With many forms of communication in the workplace, emails are often overlooked as an important medium of communication. However, writing an effective email is still an important skill to learn because a large portion of communication in the current workforce comes from emails. So if you are wondering how to write emails well, then keep on reading.
Write a good subject line
Subject lines are the first thing receivers see when they get your email, so try to make the subject line meaningful so that they can take your email seriously and also have a good indication of what the email will be before they open it. If they are able to distinguish what the content of your email is from the subject line, then they can easily see whether your email is worth opening up immediately. This will lead to better prioritisation as they will know which emails to look at first. For example, having an email titled “meeting room confirmed for next Monday” is far more useful than “the room you wanted”, “confirmation done” or “[blank]”.

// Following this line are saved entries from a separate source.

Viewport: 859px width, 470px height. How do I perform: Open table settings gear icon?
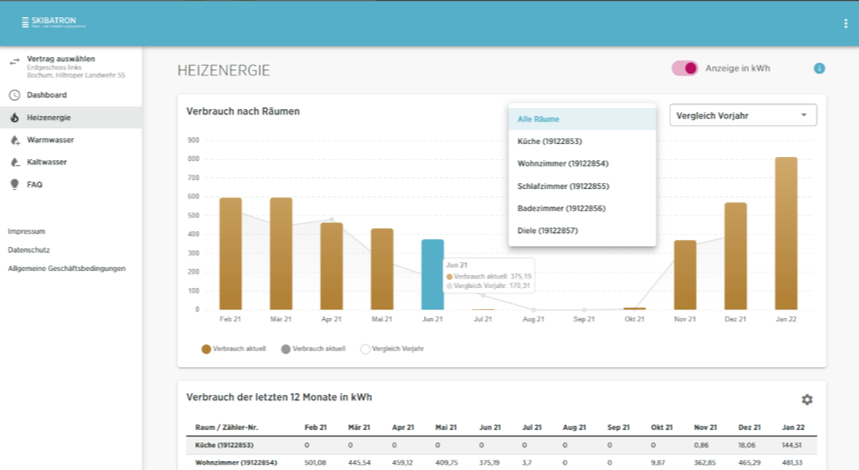[807, 399]
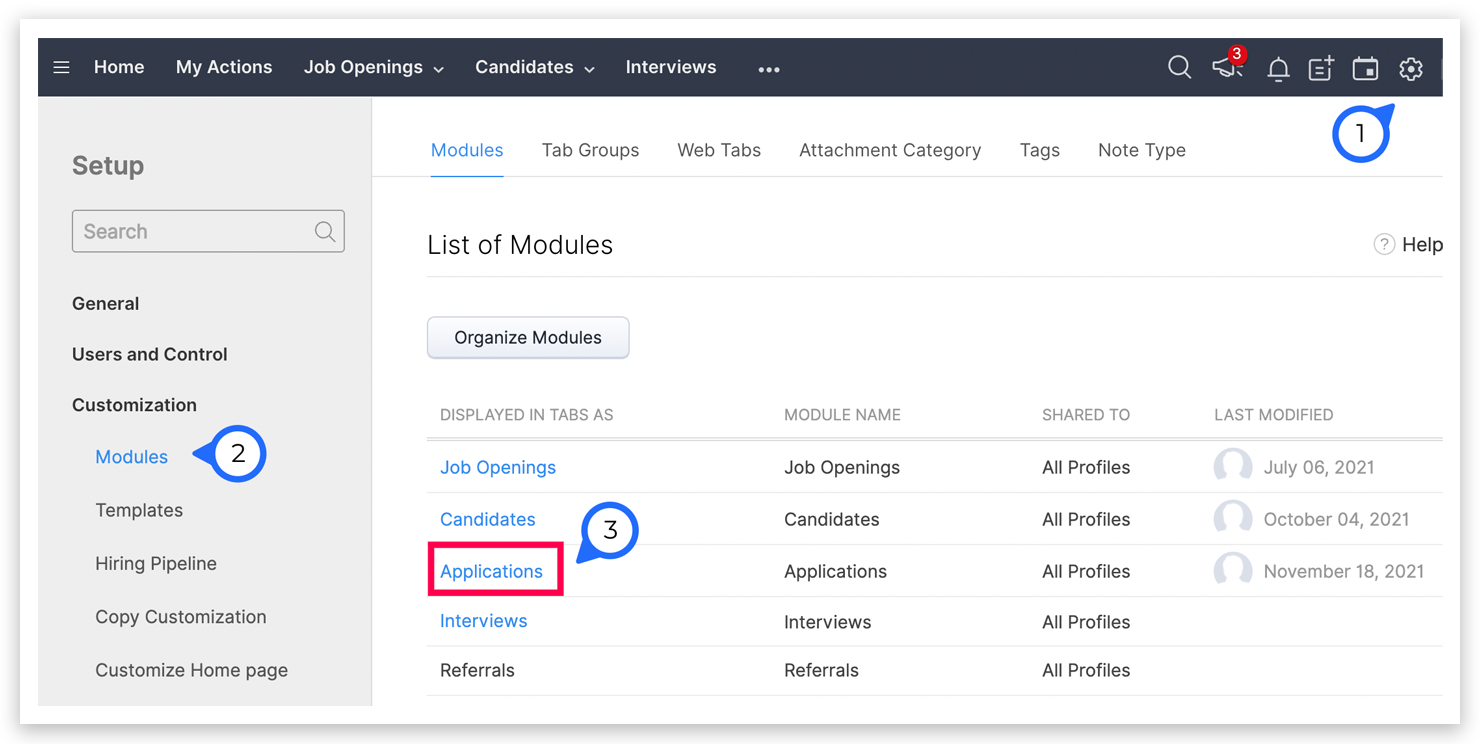Image resolution: width=1480 pixels, height=744 pixels.
Task: Open the calendar icon in header
Action: click(1365, 68)

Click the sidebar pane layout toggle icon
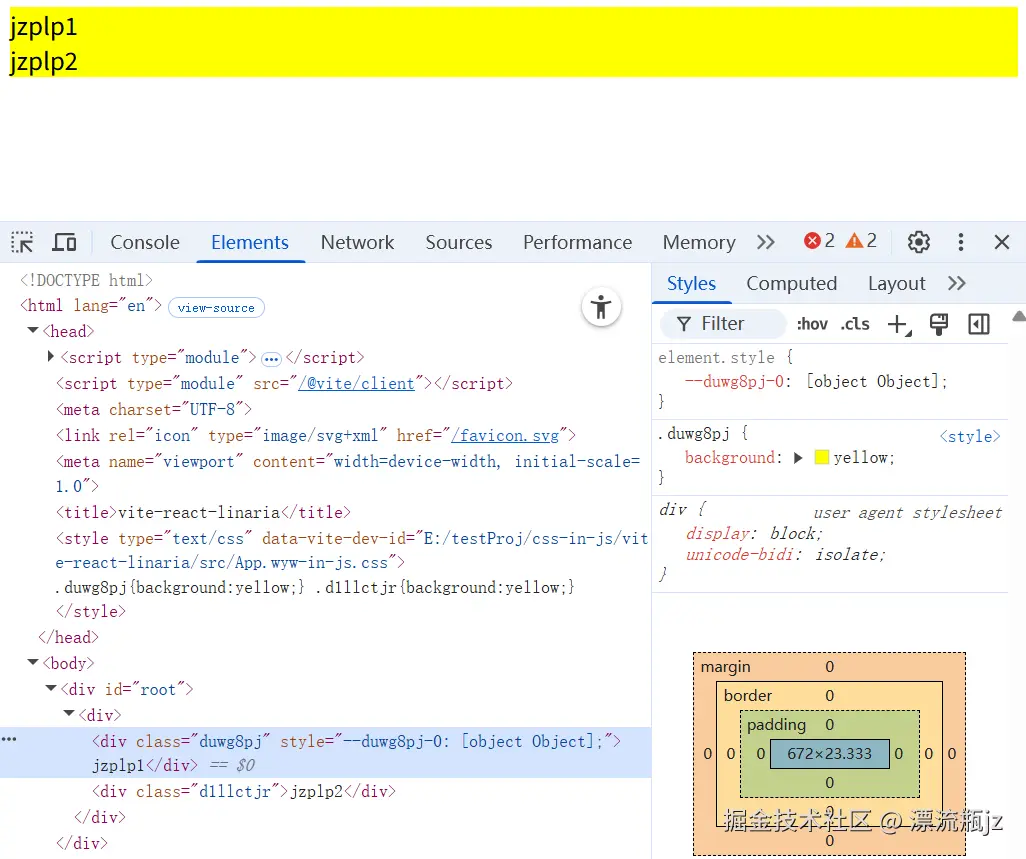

Make sure you identify yourself
Not all workers are close friends who know each other well. So if you are going to send an email to another worker, then send from an email that has your name in it so that the recipient can identify who you are before they open the email. If you do not have an email that clearly identifies who you are, then make up for it by introducing yourself in your opening statement. Try not to leave the recipient guessing as they are likely going to lose interest or not open up the email at all.
Keep the message concise
We all know that workers tend to lead busy lives, with emails coming through multiple times a day and other duties to perform. Because of this, workers often have relatively short attention span. Thus, keep your message concise and straight to the point, focusing mainly on your purpose of writing the email, using dot points and short paragraphs if possible, and try not to add too many attachments. All of these tips will make sure your recipient understands the scope of your email without losing focus, which will lower chances of mistakes and miscommunication.
While we have just mentioned the importance of keeping messages brief, it is equally as important to be polite. Be concise, but not so blunt that you may come off as rude. For example, you would rather say, “Please tell me the security answers for the website. Thank you.” than “give me the security answers.”
Edit your email before sending
Regardless of who you are writing for, proofreading is always essential. This is particularly important in the workplace as a simple miscommunication can lead to greater errors later on. So always look over your email once when you are done and edit your structure or any phrases that may be interpreted the wrong way.